# Bushing for mower starter rebuild



## FliesLikeABrick (Jun 7, 2022)

A neighbor has borrowed my beater riding mower, that we use for garden/utility abuse and seasonal purposes (leaf bagging, plowing our gravel driveway, etc).  That neighbor has expressed interest in buying it to maintain some grass around the entertainment pavillion they hold some events at.  I'm fine with this, since I got it for free a few years ago, repaired and been using it- and I have another one parked behind the shop that has a better engine and transmission.  I just need to get it running before I can commit to selling the other one.

The person I bought this from parked it due to starter issues.  The (plastic) starter gear was totally torn to bits, but  after replacing that it was cranking very slow even with a healthy battery.  I did notice a bit of lateral play in the output shaft of the starter, and started to wonder if it had some bearing wear.  I pulled the starter again to investigate further.  




After disassembly, I saw that the bearing journal on the output side of the rotor was galled, and the laminations of the armature showed signs that it was making contact with the field magnets.  




Unsurprisingly, the front bushing had indeed been egged out exactly in the direction that forces are generated from the gear meshing with the flywheel.  I wouldn't be surprised if this contributed to the previous owner's worn out starter gear, since the starter gear's rotating axis would not be parallel to the crankshaft, possibly encouraging more wear as the teeth go in and out of mesh.



I drove this bushing out with a chisel, it seems to just be a mild steel bushing instead of being hardened; or a softer bearing material.  I suppose this makes sense, if the goal is to be on the harder end of the spectrum without damaging the motor shaft itself.




I took a piece of brass off the shelf, for ease of machining and faster repair for now.  I can always make another one out of steel later if this wears out too quickly.
Cleaned up the OD quickly, got within .010 of finish dimension.  Then center and pilot drilled the ID.  the motor shaft measured as .4935", and no letter drill comes particularly close enough to that.  12.5mm is .4921 -- this seems like it should be very close, especially once I clean up the motor shaft's bearing journal with some emery.

Unsurprisingly with this being a brand new drill bit, it was trying to self-feed into the brass quite a bit, but I did get the drilling done.  I was hoping the drill bit would drill a bit oversize to get .493 or 4935, however it did measure at 492 or 4925 after drilling.  I'll take it...




Took the OD to final dimension (.717 +/0 .0005) for a light press fit into the front cap of the starter.  Chamfered and parted off.

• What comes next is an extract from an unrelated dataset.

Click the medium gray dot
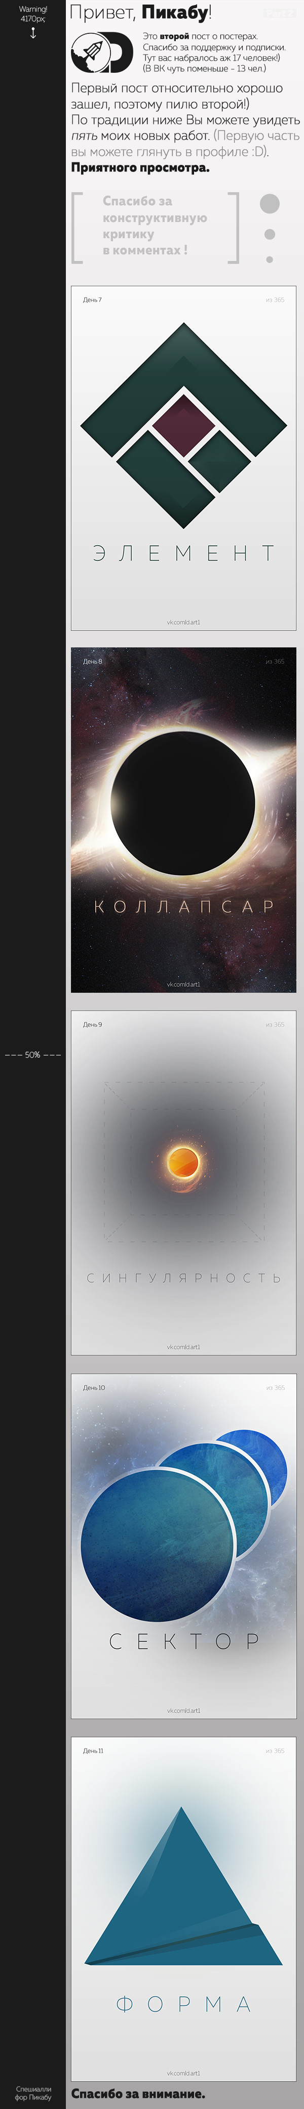Screen dimensions: 304x2109 (270, 235)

New and old side by side, this picture does make the nearer side of the old bushing look worn pretty good.




Pressed into the end cap, with a drop or two of green locktite just to be safe that it doesn't spin during the first few uses.  I did test fit the bushing on the shaft before installing it, and it was a bit tighter on the shaft than I wanted -- which made sense with the measurements mentioned above.





Installed, you can see the interior surface finish isn't pristine for a couple reasons.  One is the drill self-feeding too aggressively at the lathe; the other is during dry fitting and finding it to be a tight fit -- there was a bit of chewing/galling going on.  This is fine, as it did help open the hole up a touch more.  Being brass, the lack of surface clean surface finish inside really can't hurt; if anything it helps give a bit more features for grease to hold onto.




Cleaned the rotor up pretty aggressively with emery to get a polished finish and improve the fit.  I think ideally it would have been a .001" running fit?  Just spitballing, but I definitely would err on the sight of tighter-is-better when I know the surfaces are going to wear over time.  If this was hardened-steel-on-hardened-steel with oil lubrication, then the proper fit would likely be more important to get the right contact patches and oil film characteristics.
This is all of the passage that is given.